The film steers away from Pratima Baruah’s personal life when she becomes an adult. Her childhood is briefly captured through edited shots of accompanying her father on hunts, horse-rides and one particularly good silhouetted shot of the singer captured from behind with the smoke of her cigarette billowing out in the air. She drank and smoked a lot but strangely, it did not affect her voice. For the melodious songs in the film, Bobby used “Pratima Baruah’s original tracks and all songs are sung by Pratima Baruah Pandey which I painstakingly collected from the All India Radio.”

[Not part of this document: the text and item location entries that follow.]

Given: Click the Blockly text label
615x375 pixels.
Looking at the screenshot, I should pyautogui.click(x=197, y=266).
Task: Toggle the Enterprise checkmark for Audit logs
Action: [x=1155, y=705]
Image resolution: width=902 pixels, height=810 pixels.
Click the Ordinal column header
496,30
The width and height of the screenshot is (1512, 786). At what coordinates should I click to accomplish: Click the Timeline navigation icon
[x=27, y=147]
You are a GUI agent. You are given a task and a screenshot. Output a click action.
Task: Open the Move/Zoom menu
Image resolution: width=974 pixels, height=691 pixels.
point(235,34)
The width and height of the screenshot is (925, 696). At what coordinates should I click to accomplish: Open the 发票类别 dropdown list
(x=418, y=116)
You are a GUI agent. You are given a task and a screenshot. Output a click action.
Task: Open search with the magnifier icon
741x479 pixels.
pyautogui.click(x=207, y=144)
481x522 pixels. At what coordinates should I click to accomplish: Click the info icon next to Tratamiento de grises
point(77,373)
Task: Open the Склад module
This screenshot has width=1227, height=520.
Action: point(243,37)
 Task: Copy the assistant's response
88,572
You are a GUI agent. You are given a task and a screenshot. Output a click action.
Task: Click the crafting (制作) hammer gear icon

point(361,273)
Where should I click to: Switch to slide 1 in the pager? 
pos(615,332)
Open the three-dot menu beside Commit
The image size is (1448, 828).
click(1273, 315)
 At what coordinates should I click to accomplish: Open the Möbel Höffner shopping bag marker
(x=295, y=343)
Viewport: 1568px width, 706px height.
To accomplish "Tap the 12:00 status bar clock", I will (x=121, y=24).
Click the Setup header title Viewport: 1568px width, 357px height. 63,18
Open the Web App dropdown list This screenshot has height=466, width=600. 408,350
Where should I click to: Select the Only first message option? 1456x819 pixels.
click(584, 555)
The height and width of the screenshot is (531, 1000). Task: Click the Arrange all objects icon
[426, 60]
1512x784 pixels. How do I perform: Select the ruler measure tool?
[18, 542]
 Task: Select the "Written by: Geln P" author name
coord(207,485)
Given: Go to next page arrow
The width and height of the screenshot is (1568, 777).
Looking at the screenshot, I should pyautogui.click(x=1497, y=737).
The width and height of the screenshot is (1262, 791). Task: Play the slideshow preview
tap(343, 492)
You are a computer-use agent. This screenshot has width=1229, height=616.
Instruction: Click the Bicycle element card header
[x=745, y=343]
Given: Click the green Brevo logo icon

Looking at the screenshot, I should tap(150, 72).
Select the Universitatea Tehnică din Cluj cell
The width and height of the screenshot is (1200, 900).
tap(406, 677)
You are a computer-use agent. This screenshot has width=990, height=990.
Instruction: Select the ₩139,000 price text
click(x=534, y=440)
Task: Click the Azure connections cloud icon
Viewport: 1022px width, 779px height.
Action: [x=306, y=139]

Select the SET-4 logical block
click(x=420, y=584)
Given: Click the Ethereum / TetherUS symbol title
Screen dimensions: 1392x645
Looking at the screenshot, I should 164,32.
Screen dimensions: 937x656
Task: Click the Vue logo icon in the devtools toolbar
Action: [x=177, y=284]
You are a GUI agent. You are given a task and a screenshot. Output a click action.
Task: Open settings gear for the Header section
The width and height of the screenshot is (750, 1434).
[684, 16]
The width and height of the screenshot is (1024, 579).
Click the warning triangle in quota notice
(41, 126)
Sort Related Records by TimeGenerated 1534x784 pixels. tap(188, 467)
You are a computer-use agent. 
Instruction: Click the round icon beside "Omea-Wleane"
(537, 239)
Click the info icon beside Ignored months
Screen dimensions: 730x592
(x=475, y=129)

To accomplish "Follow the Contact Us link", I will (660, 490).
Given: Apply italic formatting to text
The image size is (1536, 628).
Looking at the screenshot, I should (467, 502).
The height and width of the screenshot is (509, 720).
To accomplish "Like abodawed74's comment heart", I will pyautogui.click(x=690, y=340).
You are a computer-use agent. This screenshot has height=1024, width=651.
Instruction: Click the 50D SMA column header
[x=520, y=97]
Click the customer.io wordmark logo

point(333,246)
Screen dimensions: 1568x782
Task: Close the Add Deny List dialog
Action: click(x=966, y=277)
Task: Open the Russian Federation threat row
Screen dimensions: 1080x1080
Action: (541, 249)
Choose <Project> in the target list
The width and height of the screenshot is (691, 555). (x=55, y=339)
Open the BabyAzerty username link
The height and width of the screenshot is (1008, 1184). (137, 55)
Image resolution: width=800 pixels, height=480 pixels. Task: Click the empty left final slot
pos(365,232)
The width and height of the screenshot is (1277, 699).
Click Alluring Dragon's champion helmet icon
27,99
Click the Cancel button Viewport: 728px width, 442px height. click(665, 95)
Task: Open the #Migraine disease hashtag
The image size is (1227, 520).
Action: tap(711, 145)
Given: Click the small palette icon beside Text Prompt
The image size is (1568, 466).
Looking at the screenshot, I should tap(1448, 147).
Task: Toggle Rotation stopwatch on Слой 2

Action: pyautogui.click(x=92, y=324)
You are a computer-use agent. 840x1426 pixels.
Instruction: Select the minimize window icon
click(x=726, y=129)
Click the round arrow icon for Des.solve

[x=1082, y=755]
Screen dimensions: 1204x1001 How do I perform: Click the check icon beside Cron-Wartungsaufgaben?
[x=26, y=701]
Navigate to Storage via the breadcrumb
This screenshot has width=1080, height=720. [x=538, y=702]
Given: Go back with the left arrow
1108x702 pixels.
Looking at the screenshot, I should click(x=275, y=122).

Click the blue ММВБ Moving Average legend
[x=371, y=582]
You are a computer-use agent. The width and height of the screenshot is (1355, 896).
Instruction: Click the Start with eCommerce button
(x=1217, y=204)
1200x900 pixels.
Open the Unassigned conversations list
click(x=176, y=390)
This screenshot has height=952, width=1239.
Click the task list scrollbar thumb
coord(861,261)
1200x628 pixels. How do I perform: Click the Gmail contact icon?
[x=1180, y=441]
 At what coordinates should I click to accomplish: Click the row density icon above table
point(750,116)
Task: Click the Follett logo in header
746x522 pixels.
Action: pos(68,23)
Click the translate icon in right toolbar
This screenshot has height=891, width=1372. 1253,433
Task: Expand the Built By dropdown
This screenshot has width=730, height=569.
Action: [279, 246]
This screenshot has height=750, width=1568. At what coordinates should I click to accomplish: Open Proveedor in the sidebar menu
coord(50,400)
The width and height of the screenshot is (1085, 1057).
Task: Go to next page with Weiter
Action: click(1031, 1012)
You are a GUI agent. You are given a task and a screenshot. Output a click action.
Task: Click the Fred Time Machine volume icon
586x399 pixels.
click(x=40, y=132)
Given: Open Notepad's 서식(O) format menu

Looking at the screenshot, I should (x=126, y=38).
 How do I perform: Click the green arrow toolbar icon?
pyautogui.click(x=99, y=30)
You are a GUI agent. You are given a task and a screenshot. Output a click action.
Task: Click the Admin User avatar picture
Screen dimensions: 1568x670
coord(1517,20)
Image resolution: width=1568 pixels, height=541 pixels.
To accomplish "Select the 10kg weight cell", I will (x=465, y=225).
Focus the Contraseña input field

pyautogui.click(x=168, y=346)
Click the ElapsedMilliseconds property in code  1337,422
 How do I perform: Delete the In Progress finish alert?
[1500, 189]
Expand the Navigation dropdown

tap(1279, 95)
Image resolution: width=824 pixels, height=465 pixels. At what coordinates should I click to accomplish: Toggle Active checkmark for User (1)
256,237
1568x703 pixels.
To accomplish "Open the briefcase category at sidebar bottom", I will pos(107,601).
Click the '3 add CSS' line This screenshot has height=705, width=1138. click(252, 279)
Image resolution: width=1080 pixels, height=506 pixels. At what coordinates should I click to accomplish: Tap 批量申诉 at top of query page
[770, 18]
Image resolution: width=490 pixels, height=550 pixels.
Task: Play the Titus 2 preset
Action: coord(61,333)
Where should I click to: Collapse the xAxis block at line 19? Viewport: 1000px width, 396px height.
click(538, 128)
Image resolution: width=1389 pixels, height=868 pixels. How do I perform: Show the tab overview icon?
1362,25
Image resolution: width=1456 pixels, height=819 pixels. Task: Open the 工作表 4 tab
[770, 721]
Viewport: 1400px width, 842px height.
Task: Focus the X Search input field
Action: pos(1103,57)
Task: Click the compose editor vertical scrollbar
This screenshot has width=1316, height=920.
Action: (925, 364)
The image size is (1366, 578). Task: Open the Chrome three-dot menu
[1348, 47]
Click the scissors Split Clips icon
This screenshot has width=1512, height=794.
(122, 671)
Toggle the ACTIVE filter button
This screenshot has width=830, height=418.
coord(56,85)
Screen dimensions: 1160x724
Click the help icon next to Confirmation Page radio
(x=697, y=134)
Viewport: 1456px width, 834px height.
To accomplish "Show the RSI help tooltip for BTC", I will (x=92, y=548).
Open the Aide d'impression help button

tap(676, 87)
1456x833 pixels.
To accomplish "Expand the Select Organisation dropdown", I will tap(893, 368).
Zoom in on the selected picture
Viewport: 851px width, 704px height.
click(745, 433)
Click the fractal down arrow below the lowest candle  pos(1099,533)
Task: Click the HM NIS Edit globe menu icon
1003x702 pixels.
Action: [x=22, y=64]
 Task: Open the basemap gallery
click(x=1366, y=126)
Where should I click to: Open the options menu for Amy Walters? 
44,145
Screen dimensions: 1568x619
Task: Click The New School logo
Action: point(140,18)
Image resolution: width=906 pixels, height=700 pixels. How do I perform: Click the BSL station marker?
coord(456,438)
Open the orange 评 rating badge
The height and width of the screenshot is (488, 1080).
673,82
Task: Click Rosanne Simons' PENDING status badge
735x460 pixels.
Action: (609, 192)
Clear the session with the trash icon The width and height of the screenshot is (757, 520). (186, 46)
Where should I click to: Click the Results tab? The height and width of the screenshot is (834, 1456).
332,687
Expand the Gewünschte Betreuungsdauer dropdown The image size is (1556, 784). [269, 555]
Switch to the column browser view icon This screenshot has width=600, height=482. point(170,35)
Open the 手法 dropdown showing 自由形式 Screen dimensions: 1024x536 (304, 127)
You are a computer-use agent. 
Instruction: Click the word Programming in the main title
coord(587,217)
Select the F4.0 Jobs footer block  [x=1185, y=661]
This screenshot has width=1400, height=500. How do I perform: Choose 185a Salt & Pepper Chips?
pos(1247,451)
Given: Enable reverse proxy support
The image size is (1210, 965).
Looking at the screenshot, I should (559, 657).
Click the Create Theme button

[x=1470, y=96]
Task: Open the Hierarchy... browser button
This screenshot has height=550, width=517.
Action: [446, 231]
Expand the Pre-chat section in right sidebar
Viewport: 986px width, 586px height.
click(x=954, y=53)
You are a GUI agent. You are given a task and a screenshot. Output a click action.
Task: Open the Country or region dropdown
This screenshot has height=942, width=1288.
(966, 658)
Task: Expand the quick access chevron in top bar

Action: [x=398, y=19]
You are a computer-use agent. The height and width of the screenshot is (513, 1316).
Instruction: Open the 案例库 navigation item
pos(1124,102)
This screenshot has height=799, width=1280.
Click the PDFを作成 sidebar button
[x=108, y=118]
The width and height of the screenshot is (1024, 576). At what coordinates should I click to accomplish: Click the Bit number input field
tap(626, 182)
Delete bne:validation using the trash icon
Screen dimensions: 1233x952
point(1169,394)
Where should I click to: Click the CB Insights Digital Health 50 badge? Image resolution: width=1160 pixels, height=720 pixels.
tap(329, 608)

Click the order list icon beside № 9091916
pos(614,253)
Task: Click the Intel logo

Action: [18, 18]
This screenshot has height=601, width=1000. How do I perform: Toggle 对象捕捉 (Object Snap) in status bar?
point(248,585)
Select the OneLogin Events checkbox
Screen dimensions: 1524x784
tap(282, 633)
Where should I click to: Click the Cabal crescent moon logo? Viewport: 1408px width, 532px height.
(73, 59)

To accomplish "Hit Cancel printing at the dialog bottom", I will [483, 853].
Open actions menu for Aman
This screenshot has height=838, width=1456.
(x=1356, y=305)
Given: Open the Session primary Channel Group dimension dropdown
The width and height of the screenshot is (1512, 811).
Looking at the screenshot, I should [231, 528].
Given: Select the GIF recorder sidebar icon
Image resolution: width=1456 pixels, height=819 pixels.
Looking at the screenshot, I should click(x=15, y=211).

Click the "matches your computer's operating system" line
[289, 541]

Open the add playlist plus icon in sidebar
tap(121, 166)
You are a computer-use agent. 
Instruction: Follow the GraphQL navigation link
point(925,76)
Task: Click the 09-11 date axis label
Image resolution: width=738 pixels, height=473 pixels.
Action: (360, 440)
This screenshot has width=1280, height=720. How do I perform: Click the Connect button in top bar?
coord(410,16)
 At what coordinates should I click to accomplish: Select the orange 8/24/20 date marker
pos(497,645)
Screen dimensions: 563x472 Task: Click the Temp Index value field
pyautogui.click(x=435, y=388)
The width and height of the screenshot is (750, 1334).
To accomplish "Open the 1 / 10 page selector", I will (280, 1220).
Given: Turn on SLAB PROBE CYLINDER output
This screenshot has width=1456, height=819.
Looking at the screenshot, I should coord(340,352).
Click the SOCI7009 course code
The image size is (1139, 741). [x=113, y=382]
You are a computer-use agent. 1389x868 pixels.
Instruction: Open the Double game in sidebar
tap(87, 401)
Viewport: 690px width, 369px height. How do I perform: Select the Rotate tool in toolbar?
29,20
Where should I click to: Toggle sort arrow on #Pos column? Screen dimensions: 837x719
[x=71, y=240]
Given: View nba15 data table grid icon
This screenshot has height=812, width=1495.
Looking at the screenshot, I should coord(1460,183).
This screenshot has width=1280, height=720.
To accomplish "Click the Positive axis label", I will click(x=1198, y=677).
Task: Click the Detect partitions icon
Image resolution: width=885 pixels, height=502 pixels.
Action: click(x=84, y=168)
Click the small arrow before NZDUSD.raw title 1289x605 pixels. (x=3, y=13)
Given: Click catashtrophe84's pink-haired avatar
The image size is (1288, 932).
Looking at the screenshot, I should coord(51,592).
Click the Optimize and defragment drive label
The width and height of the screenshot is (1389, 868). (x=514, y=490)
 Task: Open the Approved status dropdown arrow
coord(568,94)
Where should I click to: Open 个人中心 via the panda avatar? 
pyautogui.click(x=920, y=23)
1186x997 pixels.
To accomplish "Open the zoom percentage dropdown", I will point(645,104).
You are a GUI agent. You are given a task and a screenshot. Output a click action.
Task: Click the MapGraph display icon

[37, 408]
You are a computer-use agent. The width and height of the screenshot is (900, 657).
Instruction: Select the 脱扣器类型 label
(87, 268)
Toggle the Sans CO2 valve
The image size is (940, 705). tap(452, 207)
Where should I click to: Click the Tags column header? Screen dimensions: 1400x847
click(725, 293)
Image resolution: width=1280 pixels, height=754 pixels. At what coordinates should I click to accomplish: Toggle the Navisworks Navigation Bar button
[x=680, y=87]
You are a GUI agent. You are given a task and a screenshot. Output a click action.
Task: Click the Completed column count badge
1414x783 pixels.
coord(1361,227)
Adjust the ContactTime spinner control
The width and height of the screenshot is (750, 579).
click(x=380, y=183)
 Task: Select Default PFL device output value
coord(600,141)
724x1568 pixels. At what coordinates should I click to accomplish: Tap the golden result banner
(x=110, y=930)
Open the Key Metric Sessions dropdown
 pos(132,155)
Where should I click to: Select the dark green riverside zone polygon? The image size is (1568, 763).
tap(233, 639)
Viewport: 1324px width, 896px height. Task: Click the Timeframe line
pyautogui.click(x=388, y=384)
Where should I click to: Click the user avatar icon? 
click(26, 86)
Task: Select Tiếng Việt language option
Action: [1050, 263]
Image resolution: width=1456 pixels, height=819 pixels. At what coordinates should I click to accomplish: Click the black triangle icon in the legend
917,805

This award comes at the end of a string of prestigious festival screenings such as Third Eye 12th Asian Film Festival, 2016, 18th Mumbai Film Festival, 2016, 22nd Kolkata International Film Festival, 2016, Best Audience Award at the 15th Dhaka International Film Festival, 2017, 6th Bengaluru International Film Festival, 2017, Berlinale in 2017 and official selection at the 6th Edition of the International Film Festival of South Asia — Toronto IFFSA, 2017. Bobby Sarma Baruah has a number of short films, documentaries, music videos and TV serials on various indigenous folk cultures blending into one, to her credit. She is also an accomplished poet and short story writer in Assamese language. She is currently pursuing her PhD on influence of folk culture of Assam on Assamese cinema.